What has happened in London seems to have happened in Bombay also. The Zoroastrians, too, did not like to be told that their religion was dying, and that their gradual decay was due to the absence of the missionary spirit among them. We read in the “Oriental” of April, 1874, “There is a discussion as to whether it is contrary to the creed of Zoroaster to seek converts to the faith. While conceding that Zoroaster was himself opposed to proselytizing heathens, most of the Parsis hold that the great decrease in the number of his followers renders it absolutely necessary to attempt to augment the sect.”
Lastly, Mr. Lyall stands up for Brahmanism, and maintains that in India Brahmanism had spread out during the last hundred years, while Islam and Christianity have contracted. “More persons in India,” he says, “become every year Brahmanists, than all the converts to all the other religions in India, put together.” “The number of converts,” he maintains, “added to Brahmanism in the last few generations, especially in this country, must be immense; and if the word proselyte may be used in the sense of one that has come, not necessarily being one that has been invited or persuaded to come, then Brahmanism may lay claim to be by far the most successful proselytizing religion of modern times in India.”

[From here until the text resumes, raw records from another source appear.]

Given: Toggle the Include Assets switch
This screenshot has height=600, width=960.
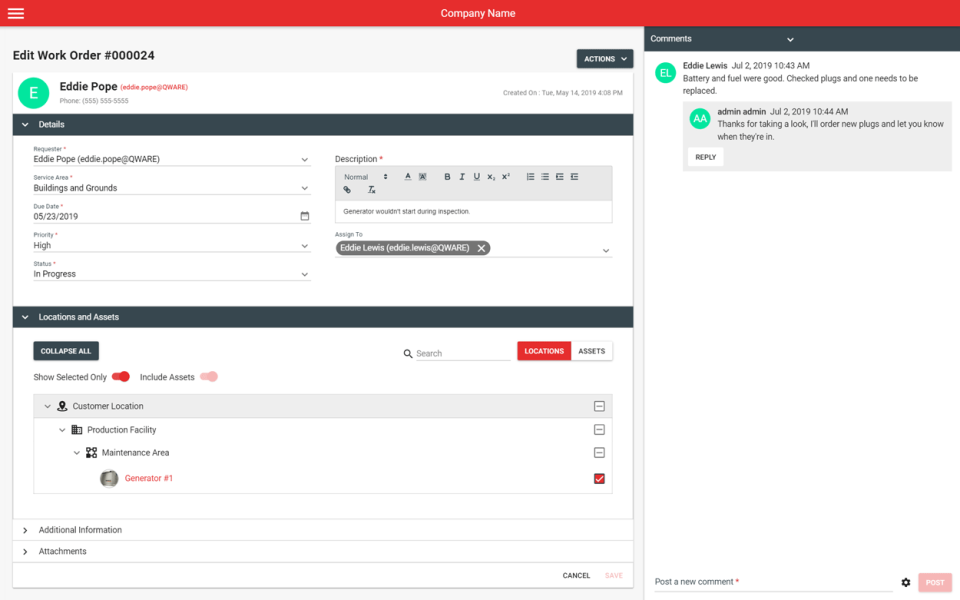Looking at the screenshot, I should (207, 377).
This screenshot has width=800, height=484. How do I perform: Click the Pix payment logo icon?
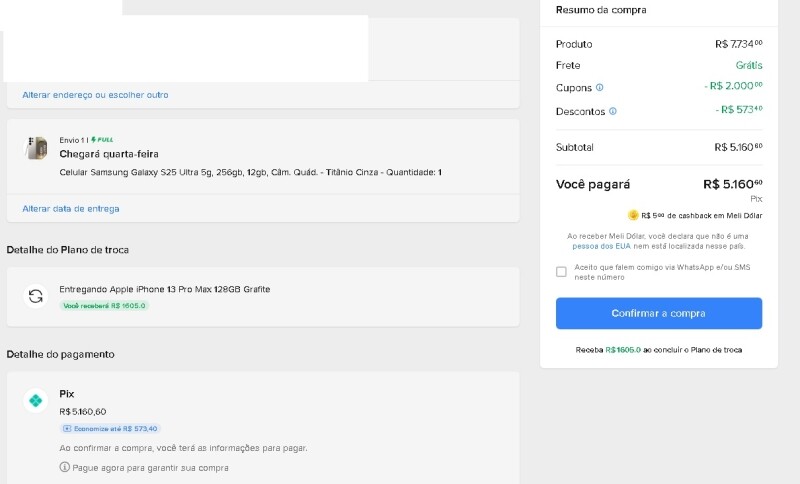coord(36,401)
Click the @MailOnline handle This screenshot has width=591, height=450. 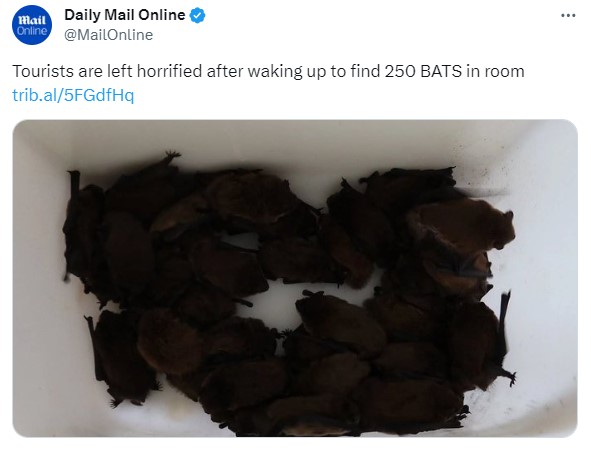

The words which I have ventured to put in italics, will show at once how little difference of opinion there is between Mr. Lyall and myself, as long as we use the same words in the same sense. If proselytizing could be used in the etymological sense, here assigned to it by Mr. Lyall, then, no doubt, Brahmanism would be a proselytizing or missionary religion. But this is mere playing with words. In English, proselytizing is never used in that sense. If I meant by missionary religions nothing more than religions which are capable of increase by admitting those that wish to be admitted, religions which say to the world at large, “Knock and it shall be opened unto you,” but no more, then, no doubt, Brahmanism, or at least some phases of it, might be called by that name. But what, according to my explanation, constitutes a missionary religion is something totally different. It is the spirit of truth in the hearts of believers which cannot rest unless it manifests itself in thought, word, and deed, which is not satisfied till it has carried its message to every human soul, till what it believes to be the truth is accepted as the truth by all members of the human family.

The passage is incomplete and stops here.